Copy the passage of the forage management text word for word, starting with "Lastly, forage management" and going on through "for vegetative management.".

Study text –
******************************
Back to fertilizing, with slightly reduced yields early this year, there may be some advantages to applying a little nitrogen now to help boost growth. I would still limit the amount, especially in pastures where ample legumes are desired. Too much nitrogen can create a lot of competition for legumes from fast grass growth. Don’t forget, fertility for macro nutrients should be based on soil tests or at least it is a good place to start.
Lastly, forage management absolutely has an impact on production. To achieve all potential growth, you do need to manage and maintain a good solar panel. You want as much sunlight on the plant’s solar “collectors” as possible for maximum production. That means you need to maintain sufficient green leaf area and that will be a challenging feat this year due to the forage maturing rapidly. Generally, I’m not a huge advocate of clipping, at least not to the degree of some, unless it is needed to serve a good purpose and not solely for aesthetics. A good reason would include weed control and this year it would likely be for vegetative management.
With the fast maturing growth, it will be very difficult to stay ahead of the forages. If you want to emphasize regrowth and production, you may need to clip some of the pastures to try and set back seedhead production and maintain the forage in a more vegetative stage, which is more ideal for solar collecting. This also helps to shift energy from seed production back to leaf production. Letting plants mature increases root growth and in the long run, the soil’s organic matter. You don’t want to slow this process of root growth too much, so you will need to continue to maintain adequate stop-grazing heights and clip no lower than needed to encourage the plant to remain more vegetative.
I usually think of June as the month to judge stocking rates. If there is an over abundance of pasture forage that has not been grazed or even top grazed, then you may be slightly understocked unless you are planning for a lot of stockpiled forage. If you are already short of forage and any pastures appear to be overgrazed, then most likely you are overstocked and the rest of the growing/grazing season will be challenging. It will be harder to judge this year due to some reduced early growth and the inability to accurately account for potential growth for the remaining season. By mid-June, we normally have achieved about two-thirds of our potential forage growth and we have not accomplished that yet or at least I hope we haven’t.
Hay production is quite often the first thing that comes to mind for most producers in this situation, especially in a closed system where hay is often harvested off some pasture acres. Hay removal means nutrient removal, increased evaporation and quite often slower regrowth particularly when dry afterwards. Fertility will need to be in checked this year to boost post hay forage growth. It would be advantageous to not mow too close unless conditions are favorable for fast regrowth or second cuttings and/or post grazing may be more challenging and limited unless moisture and fertility can be maintained.
I recently had a conversation pertaining to forage quality of hay pre or post our recent rains. Everyone needs a certain amount of hay because it is good insurance and usually needed for most systems. I also believe that when opportunity lends itself, make hay while the sun shines! So, would there be a difference in the analysis of hay cut early under dry conditions compared to cutting post a rainfall? If all factors such as forage species, varities, fertility, and hay production are the same, there may not be a lot of difference, except for the fact that the forage is maturing exponentially fast and of which can quickly effect total digestable nutrients and there is a good chance that being under drier conditions earlier may have induced slightly higher brix due mainly to less water, slightly higher concentrations of nutrients including carbohydrates, protein, and lipids.
******************************
Available data –
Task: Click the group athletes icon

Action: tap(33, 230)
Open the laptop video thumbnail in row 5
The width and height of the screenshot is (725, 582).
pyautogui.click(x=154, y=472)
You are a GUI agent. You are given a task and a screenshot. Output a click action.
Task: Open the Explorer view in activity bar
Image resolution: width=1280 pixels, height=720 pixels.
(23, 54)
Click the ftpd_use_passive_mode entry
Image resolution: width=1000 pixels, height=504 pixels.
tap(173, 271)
******************************
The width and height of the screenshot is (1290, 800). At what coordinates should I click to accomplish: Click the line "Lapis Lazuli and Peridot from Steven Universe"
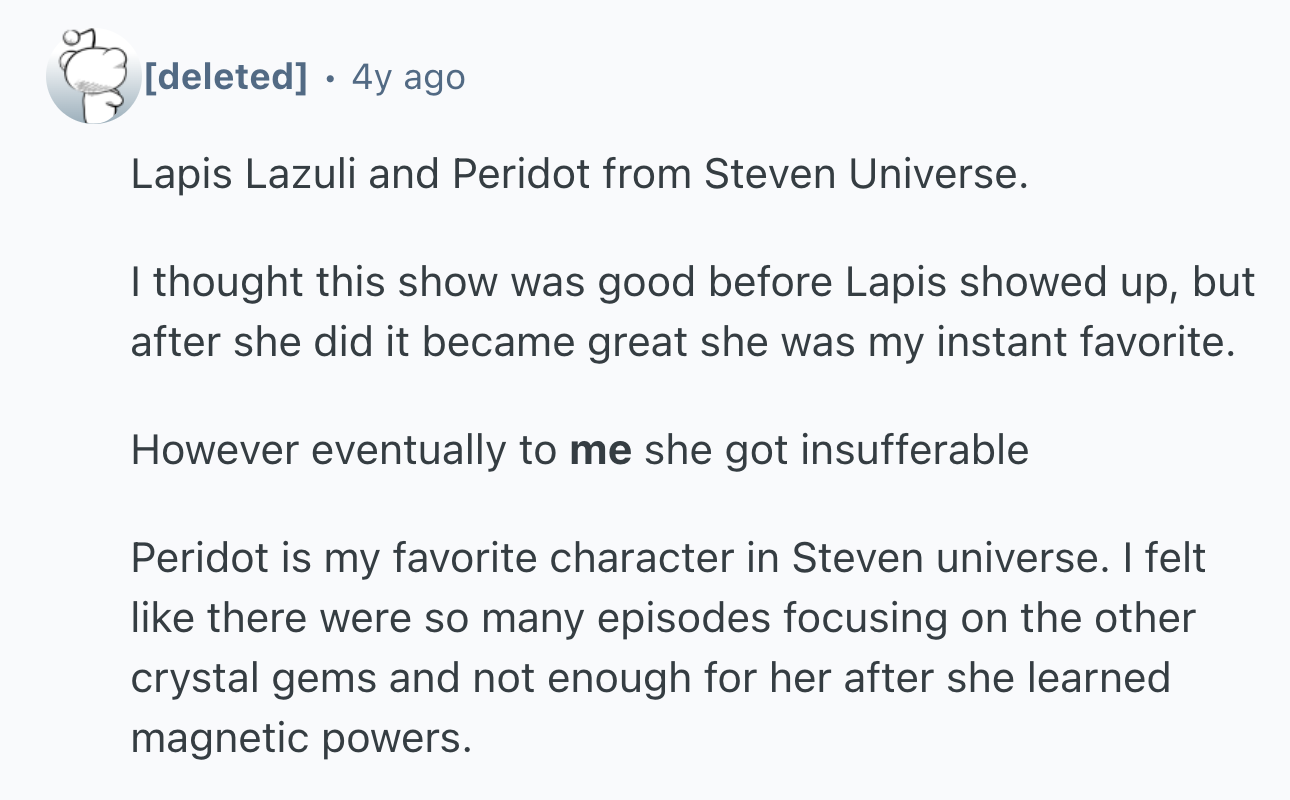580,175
******************************
Finished task –
Lastly, forage management absolutely has an impact on production. To achieve all potential growth, you do need to manage and maintain a good solar panel. You want as much sunlight on the plant’s solar “collectors” as possible for maximum production. That means you need to maintain sufficient green leaf area and that will be a challenging feat this year due to the forage maturing rapidly. Generally, I’m not a huge advocate of clipping, at least not to the degree of some, unless it is needed to serve a good purpose and not solely for aesthetics. A good reason would include weed control and this year it would likely be for vegetative management.